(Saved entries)
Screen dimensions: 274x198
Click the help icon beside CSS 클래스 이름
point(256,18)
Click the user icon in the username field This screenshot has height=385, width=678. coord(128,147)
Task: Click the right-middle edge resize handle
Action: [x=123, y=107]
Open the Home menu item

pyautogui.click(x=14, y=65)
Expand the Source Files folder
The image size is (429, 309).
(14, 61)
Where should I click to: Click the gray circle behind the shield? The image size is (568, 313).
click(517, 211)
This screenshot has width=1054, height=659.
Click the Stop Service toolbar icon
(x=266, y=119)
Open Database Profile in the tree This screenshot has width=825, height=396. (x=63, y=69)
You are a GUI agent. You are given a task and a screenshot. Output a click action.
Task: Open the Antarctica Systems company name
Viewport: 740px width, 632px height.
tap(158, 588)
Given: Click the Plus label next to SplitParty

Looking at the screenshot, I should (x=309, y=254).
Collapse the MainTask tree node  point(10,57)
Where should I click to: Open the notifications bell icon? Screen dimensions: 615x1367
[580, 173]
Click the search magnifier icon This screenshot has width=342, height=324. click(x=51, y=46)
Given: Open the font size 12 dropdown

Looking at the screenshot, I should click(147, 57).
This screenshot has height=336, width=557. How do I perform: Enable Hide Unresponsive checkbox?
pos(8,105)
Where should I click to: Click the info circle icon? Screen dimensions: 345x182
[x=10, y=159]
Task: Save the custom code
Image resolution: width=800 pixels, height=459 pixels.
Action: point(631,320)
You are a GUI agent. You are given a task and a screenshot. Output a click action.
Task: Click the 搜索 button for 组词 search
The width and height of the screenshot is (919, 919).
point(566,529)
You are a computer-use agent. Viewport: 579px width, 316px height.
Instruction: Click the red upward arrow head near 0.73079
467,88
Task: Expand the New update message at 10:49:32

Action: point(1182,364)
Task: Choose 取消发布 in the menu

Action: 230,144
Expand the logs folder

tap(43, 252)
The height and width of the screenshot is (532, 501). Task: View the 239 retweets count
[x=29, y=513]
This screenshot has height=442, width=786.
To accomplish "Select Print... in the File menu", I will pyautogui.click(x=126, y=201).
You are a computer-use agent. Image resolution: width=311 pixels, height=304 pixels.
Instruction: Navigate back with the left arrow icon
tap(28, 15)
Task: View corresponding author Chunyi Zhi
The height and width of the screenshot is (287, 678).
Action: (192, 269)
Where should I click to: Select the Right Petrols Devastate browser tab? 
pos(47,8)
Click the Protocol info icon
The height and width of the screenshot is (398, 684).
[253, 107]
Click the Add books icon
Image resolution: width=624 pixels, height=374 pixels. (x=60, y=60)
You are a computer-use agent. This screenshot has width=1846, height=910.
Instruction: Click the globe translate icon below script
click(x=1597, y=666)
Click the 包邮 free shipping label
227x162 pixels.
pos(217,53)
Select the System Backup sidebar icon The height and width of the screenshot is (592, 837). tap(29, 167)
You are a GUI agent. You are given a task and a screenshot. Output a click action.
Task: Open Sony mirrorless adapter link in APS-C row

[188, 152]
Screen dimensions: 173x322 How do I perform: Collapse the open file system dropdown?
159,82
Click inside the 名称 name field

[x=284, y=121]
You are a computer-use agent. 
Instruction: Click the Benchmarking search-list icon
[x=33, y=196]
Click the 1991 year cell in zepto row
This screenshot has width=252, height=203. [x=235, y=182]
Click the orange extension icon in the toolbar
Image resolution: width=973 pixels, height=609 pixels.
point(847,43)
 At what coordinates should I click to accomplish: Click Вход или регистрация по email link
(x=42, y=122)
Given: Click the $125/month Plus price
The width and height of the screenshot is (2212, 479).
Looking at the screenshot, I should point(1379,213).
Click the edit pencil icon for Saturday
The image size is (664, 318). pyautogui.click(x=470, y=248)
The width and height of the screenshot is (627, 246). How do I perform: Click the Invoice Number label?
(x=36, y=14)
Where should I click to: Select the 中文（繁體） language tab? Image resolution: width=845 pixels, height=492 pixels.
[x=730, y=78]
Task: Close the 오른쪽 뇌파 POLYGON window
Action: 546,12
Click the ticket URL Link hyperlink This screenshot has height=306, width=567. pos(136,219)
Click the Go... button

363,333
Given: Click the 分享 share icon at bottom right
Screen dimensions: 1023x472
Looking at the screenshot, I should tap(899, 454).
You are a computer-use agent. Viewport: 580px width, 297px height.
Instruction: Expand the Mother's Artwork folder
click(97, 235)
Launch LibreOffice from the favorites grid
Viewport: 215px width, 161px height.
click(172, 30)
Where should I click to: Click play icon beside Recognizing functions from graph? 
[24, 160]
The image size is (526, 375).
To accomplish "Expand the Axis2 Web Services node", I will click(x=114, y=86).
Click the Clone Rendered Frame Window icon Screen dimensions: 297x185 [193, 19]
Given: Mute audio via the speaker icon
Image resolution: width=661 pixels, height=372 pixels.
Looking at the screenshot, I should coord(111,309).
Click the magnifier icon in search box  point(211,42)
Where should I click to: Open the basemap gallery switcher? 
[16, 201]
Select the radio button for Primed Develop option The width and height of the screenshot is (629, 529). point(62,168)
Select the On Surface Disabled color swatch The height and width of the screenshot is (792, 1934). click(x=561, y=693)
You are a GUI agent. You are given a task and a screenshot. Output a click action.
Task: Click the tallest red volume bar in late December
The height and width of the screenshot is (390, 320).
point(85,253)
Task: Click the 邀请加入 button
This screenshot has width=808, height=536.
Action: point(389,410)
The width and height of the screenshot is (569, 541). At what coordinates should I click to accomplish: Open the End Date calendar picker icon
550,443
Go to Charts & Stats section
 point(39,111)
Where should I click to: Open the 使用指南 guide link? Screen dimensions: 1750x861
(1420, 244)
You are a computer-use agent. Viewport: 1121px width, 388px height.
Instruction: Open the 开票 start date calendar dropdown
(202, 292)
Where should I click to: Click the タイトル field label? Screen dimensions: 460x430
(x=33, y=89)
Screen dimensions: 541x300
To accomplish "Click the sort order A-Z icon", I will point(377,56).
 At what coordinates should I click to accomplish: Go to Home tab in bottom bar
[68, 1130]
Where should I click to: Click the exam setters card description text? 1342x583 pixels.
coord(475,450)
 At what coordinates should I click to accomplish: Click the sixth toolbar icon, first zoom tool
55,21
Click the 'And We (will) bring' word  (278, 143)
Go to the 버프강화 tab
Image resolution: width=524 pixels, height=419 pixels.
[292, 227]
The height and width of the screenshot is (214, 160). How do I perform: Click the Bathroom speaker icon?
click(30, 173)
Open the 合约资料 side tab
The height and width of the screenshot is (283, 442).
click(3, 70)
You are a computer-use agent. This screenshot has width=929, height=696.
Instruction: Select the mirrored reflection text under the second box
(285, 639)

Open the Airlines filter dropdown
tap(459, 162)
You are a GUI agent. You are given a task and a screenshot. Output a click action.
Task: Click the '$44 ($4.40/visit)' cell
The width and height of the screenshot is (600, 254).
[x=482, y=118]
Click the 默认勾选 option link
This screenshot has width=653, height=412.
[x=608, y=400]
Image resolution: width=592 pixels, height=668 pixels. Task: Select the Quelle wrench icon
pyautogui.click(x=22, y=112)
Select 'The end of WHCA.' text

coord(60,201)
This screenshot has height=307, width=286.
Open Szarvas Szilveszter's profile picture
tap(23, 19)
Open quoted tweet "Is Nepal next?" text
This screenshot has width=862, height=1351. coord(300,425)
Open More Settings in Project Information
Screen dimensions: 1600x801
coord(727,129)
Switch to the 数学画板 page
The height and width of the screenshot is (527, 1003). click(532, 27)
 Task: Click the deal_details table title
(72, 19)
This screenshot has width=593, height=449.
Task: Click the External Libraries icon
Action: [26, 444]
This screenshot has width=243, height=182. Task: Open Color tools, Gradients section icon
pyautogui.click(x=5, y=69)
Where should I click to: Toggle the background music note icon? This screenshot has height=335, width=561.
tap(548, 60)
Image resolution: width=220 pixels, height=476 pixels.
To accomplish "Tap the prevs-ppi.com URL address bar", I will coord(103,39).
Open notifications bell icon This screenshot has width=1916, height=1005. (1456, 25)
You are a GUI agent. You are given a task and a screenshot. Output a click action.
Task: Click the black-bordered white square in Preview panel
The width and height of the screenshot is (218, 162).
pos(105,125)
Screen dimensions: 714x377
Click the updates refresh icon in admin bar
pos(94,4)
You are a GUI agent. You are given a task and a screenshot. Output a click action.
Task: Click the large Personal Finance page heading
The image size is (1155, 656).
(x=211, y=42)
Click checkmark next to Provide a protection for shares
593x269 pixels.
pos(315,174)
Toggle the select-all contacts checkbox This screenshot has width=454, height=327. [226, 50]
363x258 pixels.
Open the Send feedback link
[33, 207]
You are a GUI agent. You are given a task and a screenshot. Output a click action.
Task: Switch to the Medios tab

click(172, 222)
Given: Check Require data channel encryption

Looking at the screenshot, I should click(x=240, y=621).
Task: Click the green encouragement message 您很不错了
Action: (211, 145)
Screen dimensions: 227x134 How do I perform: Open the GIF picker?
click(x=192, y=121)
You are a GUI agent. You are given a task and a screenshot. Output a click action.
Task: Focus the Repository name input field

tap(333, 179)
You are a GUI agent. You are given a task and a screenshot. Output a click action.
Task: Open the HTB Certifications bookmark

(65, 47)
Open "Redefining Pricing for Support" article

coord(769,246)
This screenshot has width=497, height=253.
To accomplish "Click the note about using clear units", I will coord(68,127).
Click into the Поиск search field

WHAT TO DO: Set down exactly, and only, the lines from the one with "Click checkmark next" to the final line of the data.

RESULT OF THIS TASK:
Click checkmark next to Provide a protection for shares
593x269 pixels.
pos(315,174)
Toggle the select-all contacts checkbox This screenshot has width=454, height=327. [226, 50]
363x258 pixels.
Open the Send feedback link
[33, 207]
You are a GUI agent. You are given a task and a screenshot. Output a click action.
Task: Switch to the Medios tab

click(172, 222)
Given: Check Require data channel encryption

Looking at the screenshot, I should click(x=240, y=621).
Task: Click the green encouragement message 您很不错了
Action: (211, 145)
Screen dimensions: 227x134 How do I perform: Open the GIF picker?
click(x=192, y=121)
You are a GUI agent. You are given a task and a screenshot. Output a click action.
Task: Focus the Repository name input field

tap(333, 179)
You are a GUI agent. You are given a task and a screenshot. Output a click action.
Task: Open the HTB Certifications bookmark

(65, 47)
Open "Redefining Pricing for Support" article

coord(769,246)
This screenshot has width=497, height=253.
To accomplish "Click the note about using clear units", I will coord(68,127).
Click into the Поиск search field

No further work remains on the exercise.